As the new year began to unfold, it became clear that accreditation would be a hot topic, and one that would create heated debate between the government and the agencies who currently accredit both online and traditional schools ( read more about top accrediting agencies).
Education Secretary Margaret Spellings has recently pushed for a tightening of accreditation rules, with a particular focus on measuring the performance of students after they graduation from accredited schools. There hasn’t been an official revision of accreditation rules since 1999, and there seems to be little doubt that a new round of changes won’t come until after there’s been a heated debate between Ms. Spellings, the Congress (which seems inclined to avoid any big changes) and the 60 or so agencies that accredit everything from major universities on down to certificate programs in a variety of career areas.

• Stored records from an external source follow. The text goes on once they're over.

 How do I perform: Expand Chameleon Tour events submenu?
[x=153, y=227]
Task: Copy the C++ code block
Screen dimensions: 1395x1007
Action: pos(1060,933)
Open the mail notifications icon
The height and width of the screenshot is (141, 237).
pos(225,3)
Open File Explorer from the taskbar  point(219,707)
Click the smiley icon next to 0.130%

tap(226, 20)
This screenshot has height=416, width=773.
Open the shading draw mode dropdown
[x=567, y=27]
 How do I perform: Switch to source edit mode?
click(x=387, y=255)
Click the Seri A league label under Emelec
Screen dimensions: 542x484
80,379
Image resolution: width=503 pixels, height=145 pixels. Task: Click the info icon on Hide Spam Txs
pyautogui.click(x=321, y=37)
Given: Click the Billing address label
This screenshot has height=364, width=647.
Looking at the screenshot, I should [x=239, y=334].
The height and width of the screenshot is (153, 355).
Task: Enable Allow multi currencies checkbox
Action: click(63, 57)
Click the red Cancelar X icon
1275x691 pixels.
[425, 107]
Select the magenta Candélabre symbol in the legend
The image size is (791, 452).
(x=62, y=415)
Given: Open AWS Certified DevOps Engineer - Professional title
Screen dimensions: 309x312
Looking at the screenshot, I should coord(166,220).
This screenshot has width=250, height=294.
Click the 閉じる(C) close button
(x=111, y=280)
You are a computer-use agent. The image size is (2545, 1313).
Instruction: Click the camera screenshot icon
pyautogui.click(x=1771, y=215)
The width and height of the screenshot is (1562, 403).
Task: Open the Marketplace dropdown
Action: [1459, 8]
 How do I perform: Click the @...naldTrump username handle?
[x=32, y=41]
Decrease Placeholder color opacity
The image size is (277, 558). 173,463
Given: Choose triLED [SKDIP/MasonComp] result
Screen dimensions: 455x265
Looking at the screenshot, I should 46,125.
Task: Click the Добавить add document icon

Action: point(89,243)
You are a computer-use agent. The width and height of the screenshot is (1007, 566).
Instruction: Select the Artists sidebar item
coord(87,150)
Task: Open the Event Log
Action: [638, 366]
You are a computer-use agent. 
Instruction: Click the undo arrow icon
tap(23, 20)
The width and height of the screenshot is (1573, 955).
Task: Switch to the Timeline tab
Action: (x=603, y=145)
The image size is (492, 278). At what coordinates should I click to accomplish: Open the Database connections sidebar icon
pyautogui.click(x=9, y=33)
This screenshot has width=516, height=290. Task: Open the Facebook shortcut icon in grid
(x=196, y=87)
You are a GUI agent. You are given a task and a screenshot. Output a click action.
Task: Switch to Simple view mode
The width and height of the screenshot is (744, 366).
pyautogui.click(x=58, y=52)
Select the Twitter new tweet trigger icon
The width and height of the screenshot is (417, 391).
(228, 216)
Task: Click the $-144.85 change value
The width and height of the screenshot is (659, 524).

So Long, Southern Diploma Mills
Meanwhile, several states which have been considered havens for weak schools are moving to raise educational standards. Mississippi and Alabama, in particular, have long played host to a number of unaccredited schools considered to be pure “diploma mills” by most educators. Mississippi has recently given state attorneys a green light to go after schools that offer any degrees without approval from the Alabama Commission on College Accreditation. Alabama, meanwhile, has announced it will take away a loophole that currently allows some schools to operate with just a corporate license, and no educational accreditation.
For e-learners, this will be good news in the long run, as it will likely make it tougher for peddlers of fake degrees to stay in business. With other havens for fake schools still existing offshore and elsewhere, however, it remains important that you check the accreditation status of any online degree program before paying anything for admission.